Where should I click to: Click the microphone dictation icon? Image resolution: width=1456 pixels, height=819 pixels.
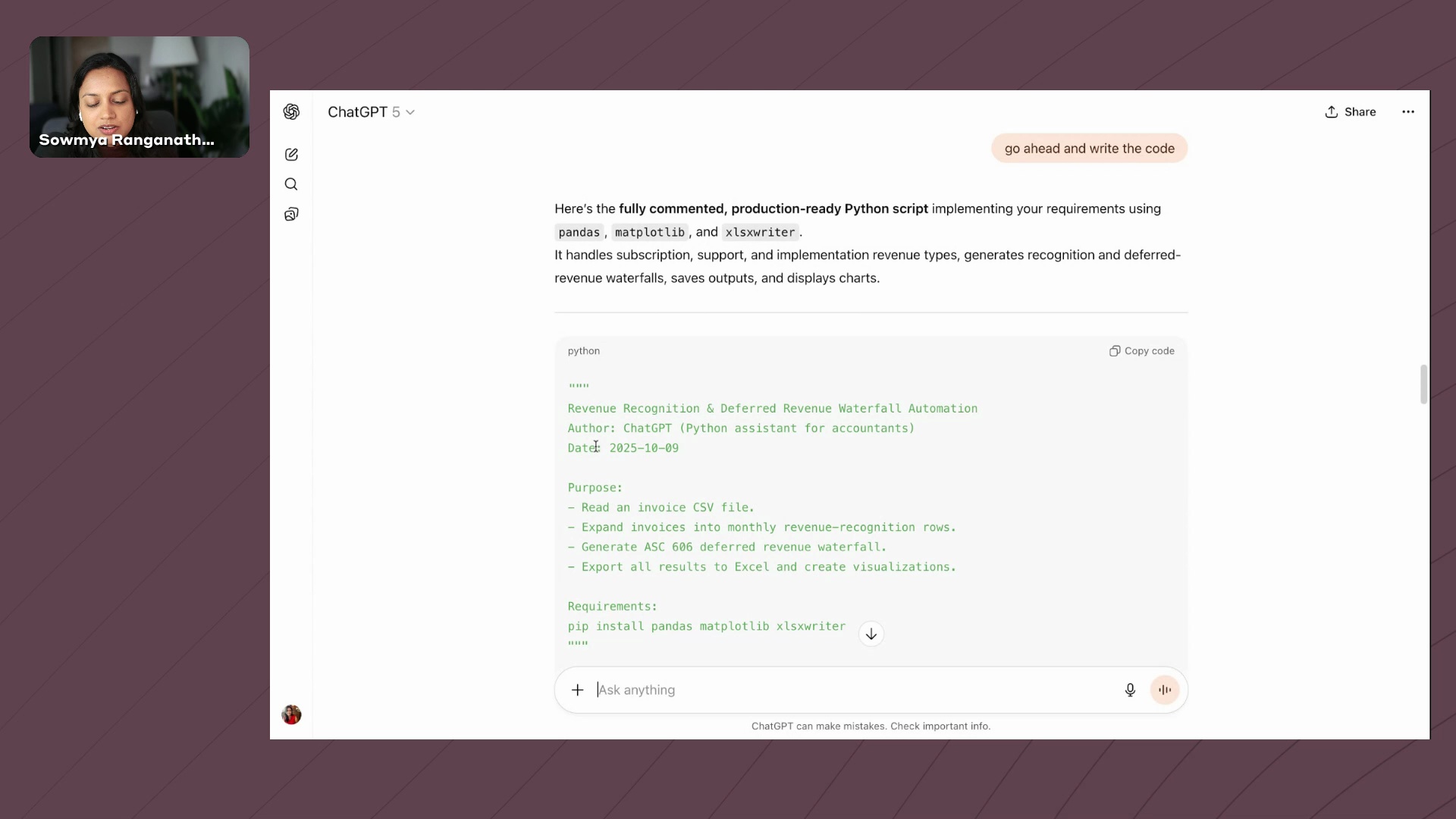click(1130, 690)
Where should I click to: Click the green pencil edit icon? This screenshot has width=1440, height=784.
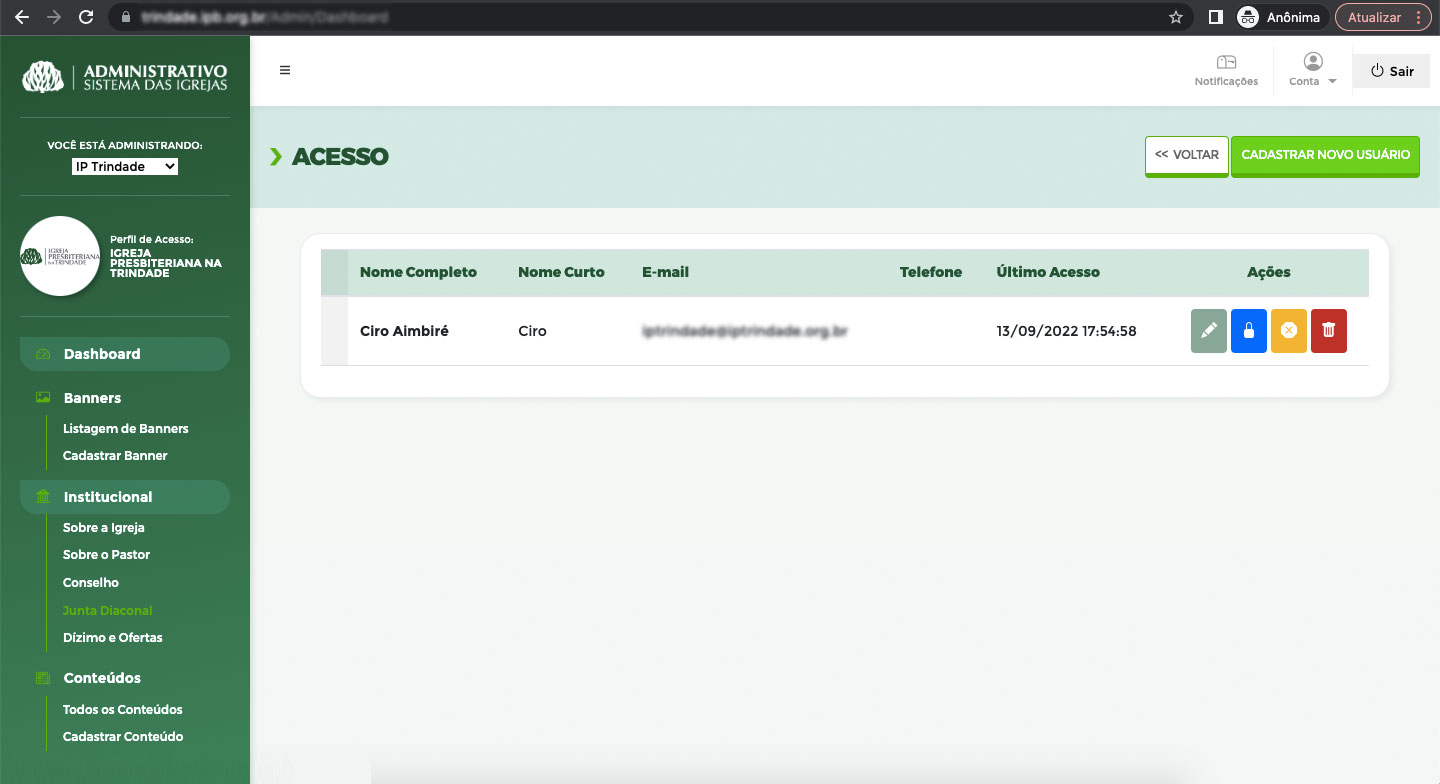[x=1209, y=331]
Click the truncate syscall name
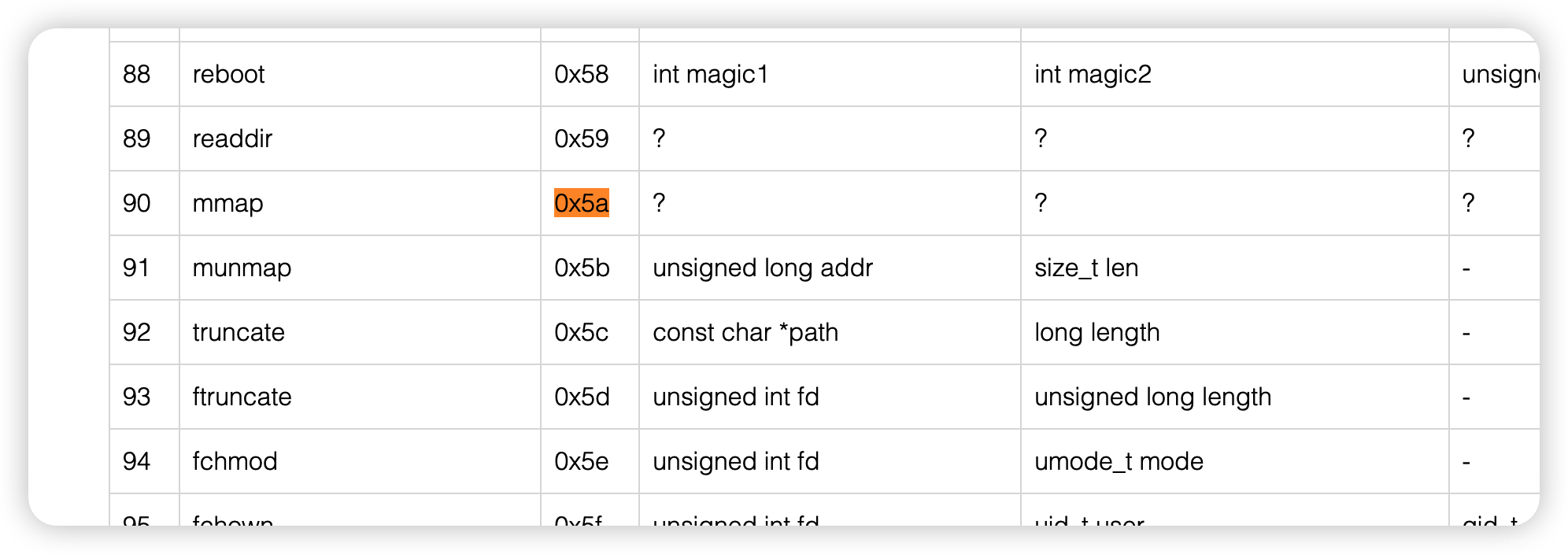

● **What to do**
Recast the records above as a Markdown table with the columns No. and Line, one numbered row per line, leaving out blank lines and the pictures.

● **Solution to this problem**
| No. | Line |
|---|---|
| 1 | Where should I click to: Click the microphone dictation icon? Image resolution: width=1456 pixels, height=819 pixels. |
| 2 | click(1130, 690) |
| 3 | Where should I click to: Click the green pencil edit icon? This screenshot has width=1440, height=784. |
| 4 | [x=1209, y=331] |
| 5 | Click the truncate syscall name |